Somewhere else was a bus threading through late-night traffic, heater rattling, lights flickering, three clown-masked men sitting too straight, the driver's hands at ten and two in a grip that had nothing to do with safe driving.

The Joker stood in the aisle, swaying with the motion, peering out the slatted window at skyscrapers sheening rain, at pedestrians scurrying with collars up and heads down.

He licked his lips and checked the looped feed on a cheap phone: interior bank cameras replaying on delay, the moment Batman dropped through the skylight, the exact instant the cape spread like a threat. He paused it there and looked at the frozen frame. He smiled, but it wasn't joy; it was appetite.

"See you soon," he told the tiny, unmoving Batman on the screen.

Behind him, two goons finally exhaled. One found his courage. "Boss… you could've… I mean, we could've—"
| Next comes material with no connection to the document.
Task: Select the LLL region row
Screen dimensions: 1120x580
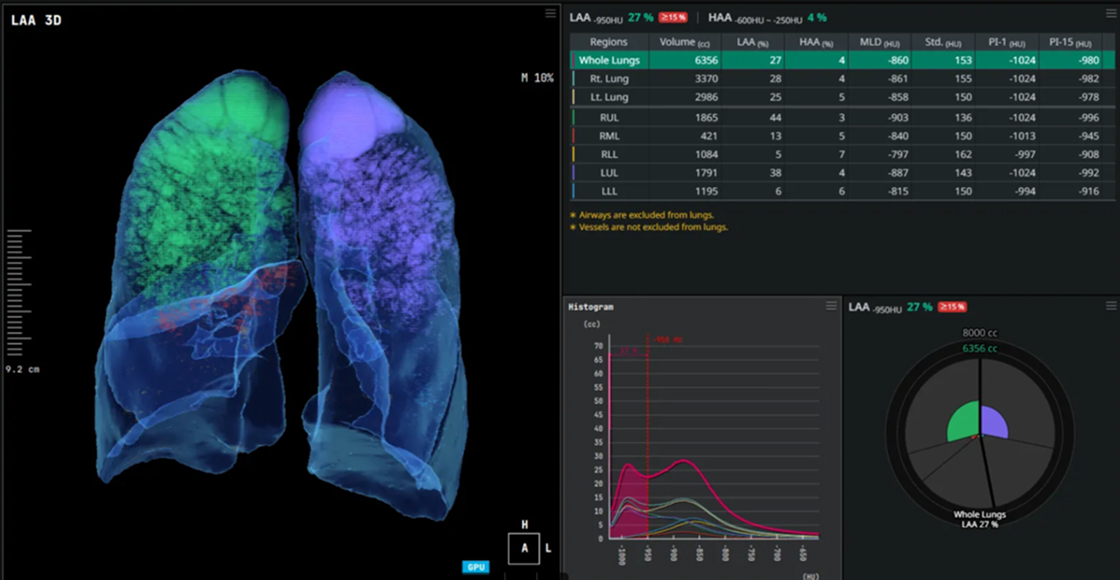Action: [842, 191]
"Won?" Joker finished, turning his head slow. He let the word hang until it went sour. "I'm not interested in winning."

The goon swallowed. "Then… what?"

Joker's smile widened, cracked greasepaint flaking at the edges. "Growth."

***

Back at the bank, Batman and Robin stood on the marble beneath the broken skylight. Rain tapped the floor in staccato circles. EMTs moved through the shaken, oxygen masks blooming like plastic flowers.

Gordon gave orders without raising his voice, and they were obeyed because he was tired and reasonable and exactly the kind of cop who didn't get medals.

"Go," he told Batman without looking at him, which was how you spoke to a ghost you used. "Before the cameras get a good angle."

"We'll send the fear gas analysis," Batman said.

Gordon snorted. "Already cleared a desk for it." He glanced at Robin and softened a breath. "Good work, kid."

Robin gave her a quick nod that tried not to be proud and failed a little.

They fired grapnels in sibling chords. Lines sang; boots left the ground. For a heartbeat they were only black arcs passing through open space, the rain making halos of the lines, the city opening its throat to them. They rose through the jagged mouth in the glass the way a note rises through an octave, and then they were gone, the wind swallowing them up.

Robin turned to Batman. "Are you going to contact the Clock tower?"

"Someone is giving Joker new tools, and Clock Tower deals with magical things." Batman said with a frown.

Somewhere a bus door hissed open, rain came in sideways, and the Joker stepped down into a puddle like a king descending into his kingdom. He raised his arms to the weather, face tipped back, tongue tasting the sky. "I love this town," he said to no one. "Reminds of that good joke. It's so funny that it always makes me laugh. Hahahahahaha...haha...hah..ha."

He walked away wobbling. " Soon Batsy... I'll prepare a killer joke for you..."

Then he disappeared into the darkness.